Copy out each of the lines below word for word.

Stored records:
☆ ☆ ☆ ☆

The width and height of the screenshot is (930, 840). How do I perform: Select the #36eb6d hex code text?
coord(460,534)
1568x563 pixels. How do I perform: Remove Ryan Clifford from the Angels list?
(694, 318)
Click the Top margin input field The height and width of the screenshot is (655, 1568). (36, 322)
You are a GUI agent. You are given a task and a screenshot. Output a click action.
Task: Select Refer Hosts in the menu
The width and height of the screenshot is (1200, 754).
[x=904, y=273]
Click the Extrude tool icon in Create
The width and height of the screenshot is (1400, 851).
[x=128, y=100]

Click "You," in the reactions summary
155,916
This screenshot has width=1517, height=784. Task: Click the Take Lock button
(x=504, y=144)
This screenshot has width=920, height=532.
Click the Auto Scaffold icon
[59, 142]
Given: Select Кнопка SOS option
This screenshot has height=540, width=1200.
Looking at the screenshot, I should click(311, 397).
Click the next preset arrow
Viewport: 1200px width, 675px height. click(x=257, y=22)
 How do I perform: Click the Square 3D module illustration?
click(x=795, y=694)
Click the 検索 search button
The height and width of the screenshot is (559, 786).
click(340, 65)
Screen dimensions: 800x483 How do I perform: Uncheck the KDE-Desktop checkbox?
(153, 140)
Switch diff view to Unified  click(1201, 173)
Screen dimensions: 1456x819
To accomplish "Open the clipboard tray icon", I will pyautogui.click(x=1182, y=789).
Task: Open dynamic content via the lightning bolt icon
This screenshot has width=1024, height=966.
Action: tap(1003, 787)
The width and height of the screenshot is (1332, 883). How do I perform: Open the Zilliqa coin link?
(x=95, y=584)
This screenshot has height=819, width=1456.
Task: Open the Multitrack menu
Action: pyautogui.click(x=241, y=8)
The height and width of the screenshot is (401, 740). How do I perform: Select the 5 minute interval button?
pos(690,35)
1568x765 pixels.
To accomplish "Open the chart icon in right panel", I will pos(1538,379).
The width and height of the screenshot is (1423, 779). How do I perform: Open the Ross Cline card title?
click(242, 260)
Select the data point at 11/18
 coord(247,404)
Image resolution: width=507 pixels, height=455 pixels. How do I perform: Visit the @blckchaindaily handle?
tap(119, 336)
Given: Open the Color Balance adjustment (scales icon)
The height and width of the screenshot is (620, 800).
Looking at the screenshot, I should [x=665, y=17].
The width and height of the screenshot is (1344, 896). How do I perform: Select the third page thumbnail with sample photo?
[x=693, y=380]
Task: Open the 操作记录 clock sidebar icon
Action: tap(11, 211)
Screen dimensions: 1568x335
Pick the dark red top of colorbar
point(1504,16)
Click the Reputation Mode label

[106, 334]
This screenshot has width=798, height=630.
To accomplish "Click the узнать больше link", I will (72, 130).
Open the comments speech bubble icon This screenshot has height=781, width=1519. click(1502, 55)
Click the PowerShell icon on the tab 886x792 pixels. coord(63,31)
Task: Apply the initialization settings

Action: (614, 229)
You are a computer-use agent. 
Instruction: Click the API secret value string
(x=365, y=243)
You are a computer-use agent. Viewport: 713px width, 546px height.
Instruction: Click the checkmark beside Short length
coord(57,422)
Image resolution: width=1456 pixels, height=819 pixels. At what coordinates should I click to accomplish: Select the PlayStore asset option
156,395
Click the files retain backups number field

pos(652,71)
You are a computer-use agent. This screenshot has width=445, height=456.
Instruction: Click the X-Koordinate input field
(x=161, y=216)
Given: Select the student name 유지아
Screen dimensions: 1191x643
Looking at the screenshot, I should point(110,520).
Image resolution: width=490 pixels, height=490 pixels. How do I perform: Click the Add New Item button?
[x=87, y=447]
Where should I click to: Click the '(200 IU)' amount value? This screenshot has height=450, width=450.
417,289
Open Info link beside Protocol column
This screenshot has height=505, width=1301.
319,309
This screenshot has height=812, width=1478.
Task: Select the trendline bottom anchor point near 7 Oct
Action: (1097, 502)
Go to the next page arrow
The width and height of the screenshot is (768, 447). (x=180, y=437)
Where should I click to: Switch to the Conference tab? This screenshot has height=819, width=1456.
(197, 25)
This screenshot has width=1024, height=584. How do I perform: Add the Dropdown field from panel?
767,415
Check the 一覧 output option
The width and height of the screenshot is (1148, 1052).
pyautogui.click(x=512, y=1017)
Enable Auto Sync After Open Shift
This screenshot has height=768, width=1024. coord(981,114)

☆ ☆ ☆ ☆

### Problem solution
The width and height of the screenshot is (930, 840). How do I perform: Select the #36eb6d hex code text?
coord(460,534)
1568x563 pixels. How do I perform: Remove Ryan Clifford from the Angels list?
(694, 318)
Click the Top margin input field The height and width of the screenshot is (655, 1568). (36, 322)
You are a GUI agent. You are given a task and a screenshot. Output a click action.
Task: Select Refer Hosts in the menu
The width and height of the screenshot is (1200, 754).
[x=904, y=273]
Click the Extrude tool icon in Create
The width and height of the screenshot is (1400, 851).
[x=128, y=100]

Click "You," in the reactions summary
155,916
This screenshot has width=1517, height=784. Task: Click the Take Lock button
(x=504, y=144)
This screenshot has width=920, height=532.
Click the Auto Scaffold icon
[59, 142]
Given: Select Кнопка SOS option
This screenshot has height=540, width=1200.
Looking at the screenshot, I should click(311, 397).
Click the next preset arrow
Viewport: 1200px width, 675px height. click(x=257, y=22)
 How do I perform: Click the Square 3D module illustration?
click(x=795, y=694)
Click the 検索 search button
The height and width of the screenshot is (559, 786).
click(340, 65)
Screen dimensions: 800x483 How do I perform: Uncheck the KDE-Desktop checkbox?
(153, 140)
Switch diff view to Unified  click(1201, 173)
Screen dimensions: 1456x819
To accomplish "Open the clipboard tray icon", I will pyautogui.click(x=1182, y=789).
Task: Open dynamic content via the lightning bolt icon
This screenshot has width=1024, height=966.
Action: tap(1003, 787)
The width and height of the screenshot is (1332, 883). How do I perform: Open the Zilliqa coin link?
(x=95, y=584)
This screenshot has height=819, width=1456.
Task: Open the Multitrack menu
Action: pyautogui.click(x=241, y=8)
The height and width of the screenshot is (401, 740). How do I perform: Select the 5 minute interval button?
pos(690,35)
1568x765 pixels.
To accomplish "Open the chart icon in right panel", I will pos(1538,379).
The width and height of the screenshot is (1423, 779). How do I perform: Open the Ross Cline card title?
click(242, 260)
Select the data point at 11/18
 coord(247,404)
Image resolution: width=507 pixels, height=455 pixels. How do I perform: Visit the @blckchaindaily handle?
tap(119, 336)
Given: Open the Color Balance adjustment (scales icon)
The height and width of the screenshot is (620, 800).
Looking at the screenshot, I should [x=665, y=17].
The width and height of the screenshot is (1344, 896). How do I perform: Select the third page thumbnail with sample photo?
[x=693, y=380]
Task: Open the 操作记录 clock sidebar icon
Action: tap(11, 211)
Screen dimensions: 1568x335
Pick the dark red top of colorbar
point(1504,16)
Click the Reputation Mode label

[106, 334]
This screenshot has width=798, height=630.
To accomplish "Click the узнать больше link", I will (72, 130).
Open the comments speech bubble icon This screenshot has height=781, width=1519. click(1502, 55)
Click the PowerShell icon on the tab 886x792 pixels. coord(63,31)
Task: Apply the initialization settings

Action: (614, 229)
You are a computer-use agent. 
Instruction: Click the API secret value string
(x=365, y=243)
You are a computer-use agent. Viewport: 713px width, 546px height.
Instruction: Click the checkmark beside Short length
coord(57,422)
Image resolution: width=1456 pixels, height=819 pixels. At what coordinates should I click to accomplish: Select the PlayStore asset option
156,395
Click the files retain backups number field

pos(652,71)
You are a computer-use agent. This screenshot has width=445, height=456.
Instruction: Click the X-Koordinate input field
(x=161, y=216)
Given: Select the student name 유지아
Screen dimensions: 1191x643
Looking at the screenshot, I should point(110,520).
Image resolution: width=490 pixels, height=490 pixels. How do I perform: Click the Add New Item button?
[x=87, y=447]
Where should I click to: Click the '(200 IU)' amount value? This screenshot has height=450, width=450.
417,289
Open Info link beside Protocol column
This screenshot has height=505, width=1301.
319,309
This screenshot has height=812, width=1478.
Task: Select the trendline bottom anchor point near 7 Oct
Action: (1097, 502)
Go to the next page arrow
The width and height of the screenshot is (768, 447). (x=180, y=437)
Where should I click to: Switch to the Conference tab? This screenshot has height=819, width=1456.
(197, 25)
This screenshot has width=1024, height=584. How do I perform: Add the Dropdown field from panel?
767,415
Check the 一覧 output option
The width and height of the screenshot is (1148, 1052).
pyautogui.click(x=512, y=1017)
Enable Auto Sync After Open Shift
This screenshot has height=768, width=1024. coord(981,114)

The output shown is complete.